***** Ausgangsmaterial *****

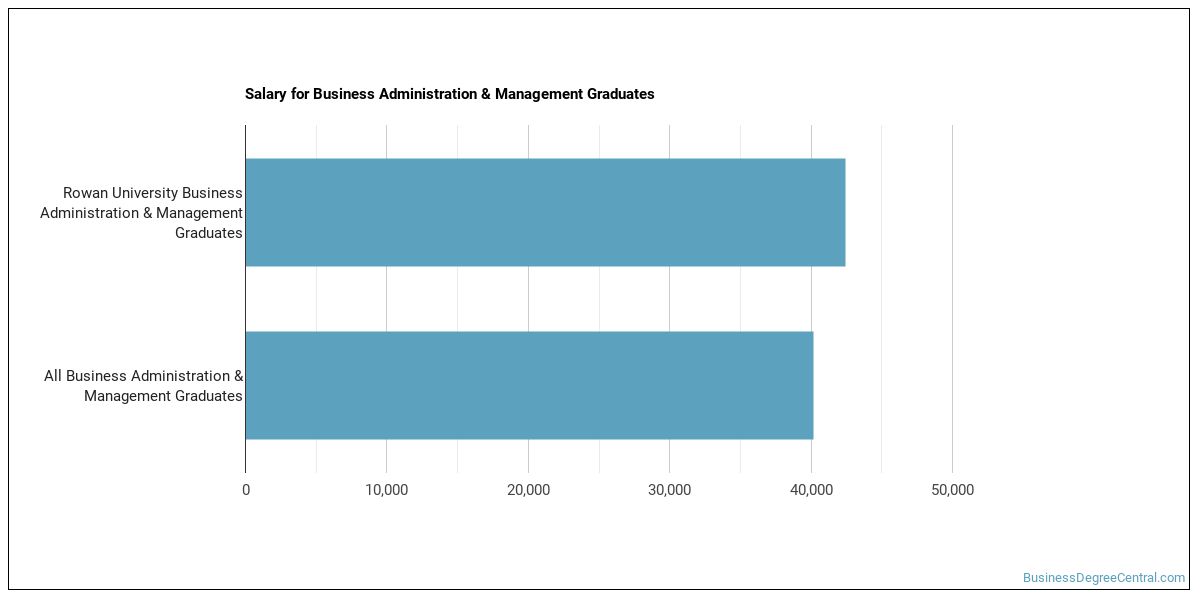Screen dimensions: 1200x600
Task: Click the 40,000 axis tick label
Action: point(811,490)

*****
***** Ausgangsmaterial *****

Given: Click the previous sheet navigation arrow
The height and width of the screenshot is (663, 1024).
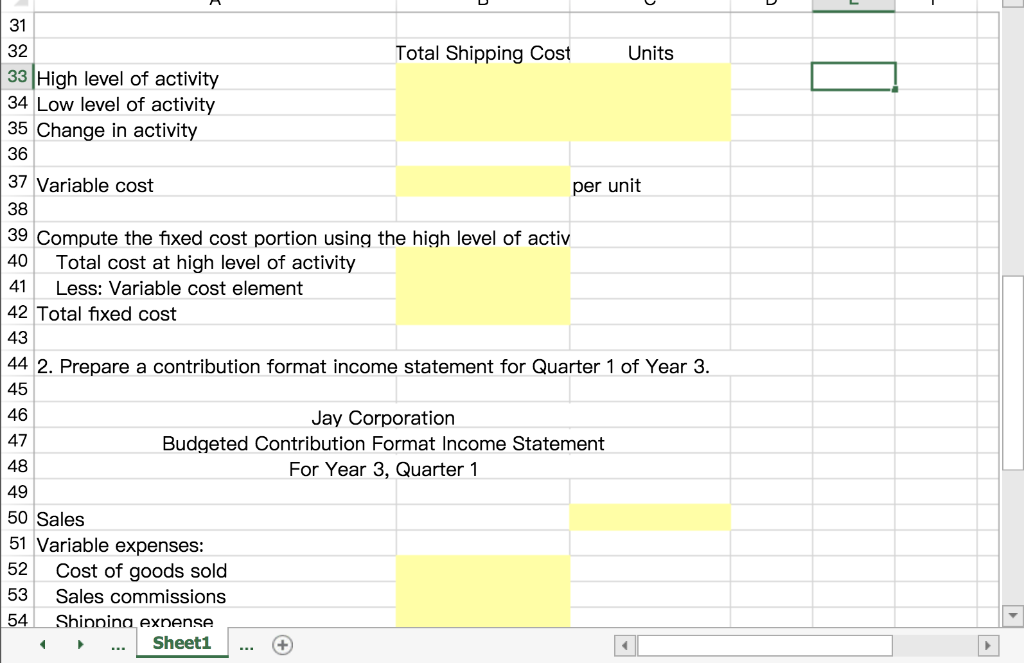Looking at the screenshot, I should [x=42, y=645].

*****

Arbeitsauftrag ->
Übertrage nur die Zeilen des Materials, die mit der Zeile beginnen, die „Given: Click the“ enthält, und mit der Zeile enden, die „Looking at the“ enthält, in eine nummerierte Liste. Lass dabei Leerzeilen und Bilder weg.

Antwort ->
1. Given: Click the previous sheet navigation arrow
2. The height and width of the screenshot is (663, 1024).
3. Looking at the screenshot, I should [x=42, y=645].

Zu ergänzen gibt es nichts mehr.